:: DATA EXCERPTS

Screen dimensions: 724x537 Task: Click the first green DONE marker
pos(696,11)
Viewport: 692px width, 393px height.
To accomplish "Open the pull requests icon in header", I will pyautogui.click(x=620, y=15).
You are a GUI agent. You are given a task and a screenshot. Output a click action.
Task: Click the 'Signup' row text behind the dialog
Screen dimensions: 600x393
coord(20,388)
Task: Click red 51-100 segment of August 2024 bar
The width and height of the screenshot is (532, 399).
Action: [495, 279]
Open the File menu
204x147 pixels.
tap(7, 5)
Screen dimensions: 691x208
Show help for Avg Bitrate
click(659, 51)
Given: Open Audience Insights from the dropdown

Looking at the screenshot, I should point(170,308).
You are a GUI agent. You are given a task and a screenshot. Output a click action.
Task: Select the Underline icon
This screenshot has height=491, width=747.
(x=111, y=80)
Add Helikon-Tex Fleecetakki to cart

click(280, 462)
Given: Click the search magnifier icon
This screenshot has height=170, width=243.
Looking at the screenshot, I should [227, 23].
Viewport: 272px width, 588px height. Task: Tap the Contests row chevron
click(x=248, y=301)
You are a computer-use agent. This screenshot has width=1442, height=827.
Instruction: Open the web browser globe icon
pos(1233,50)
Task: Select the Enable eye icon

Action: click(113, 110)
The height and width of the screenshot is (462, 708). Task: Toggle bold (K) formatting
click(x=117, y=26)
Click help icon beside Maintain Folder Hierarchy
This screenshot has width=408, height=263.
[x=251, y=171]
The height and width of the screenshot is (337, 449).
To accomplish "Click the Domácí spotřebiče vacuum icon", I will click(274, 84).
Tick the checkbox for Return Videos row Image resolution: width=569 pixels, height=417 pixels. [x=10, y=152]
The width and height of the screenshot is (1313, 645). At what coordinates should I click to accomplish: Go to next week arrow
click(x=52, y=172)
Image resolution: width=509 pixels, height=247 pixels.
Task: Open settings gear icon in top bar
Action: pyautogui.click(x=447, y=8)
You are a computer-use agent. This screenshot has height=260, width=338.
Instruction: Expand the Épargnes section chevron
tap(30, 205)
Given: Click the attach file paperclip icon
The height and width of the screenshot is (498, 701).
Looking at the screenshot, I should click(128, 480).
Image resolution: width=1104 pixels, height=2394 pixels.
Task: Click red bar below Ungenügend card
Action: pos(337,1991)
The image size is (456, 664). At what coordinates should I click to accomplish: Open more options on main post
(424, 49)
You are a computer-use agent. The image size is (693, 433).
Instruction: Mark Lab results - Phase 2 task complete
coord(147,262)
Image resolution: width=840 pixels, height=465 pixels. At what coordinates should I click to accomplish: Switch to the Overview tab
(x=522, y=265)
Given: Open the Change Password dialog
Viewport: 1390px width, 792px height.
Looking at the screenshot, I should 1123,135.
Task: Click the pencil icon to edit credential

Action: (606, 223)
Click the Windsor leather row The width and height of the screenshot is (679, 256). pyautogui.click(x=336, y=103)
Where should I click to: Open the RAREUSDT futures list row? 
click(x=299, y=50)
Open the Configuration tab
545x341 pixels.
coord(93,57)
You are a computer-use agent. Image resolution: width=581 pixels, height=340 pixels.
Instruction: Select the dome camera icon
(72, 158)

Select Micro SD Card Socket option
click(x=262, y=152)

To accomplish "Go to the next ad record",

::::

▶ WHAT YOU HAVE TO DO
Find the line that contains "Task: Click the pencil". Copy it and every line after it to the end of the records, exactly, and nothing more.

▶ TASK ANSWER
Task: Click the pencil icon to edit credential

Action: (606, 223)
Click the Windsor leather row The width and height of the screenshot is (679, 256). pyautogui.click(x=336, y=103)
Where should I click to: Open the RAREUSDT futures list row? 
click(x=299, y=50)
Open the Configuration tab
545x341 pixels.
coord(93,57)
You are a computer-use agent. Image resolution: width=581 pixels, height=340 pixels.
Instruction: Select the dome camera icon
(72, 158)

Select Micro SD Card Socket option
click(x=262, y=152)

To accomplish "Go to the next ad record",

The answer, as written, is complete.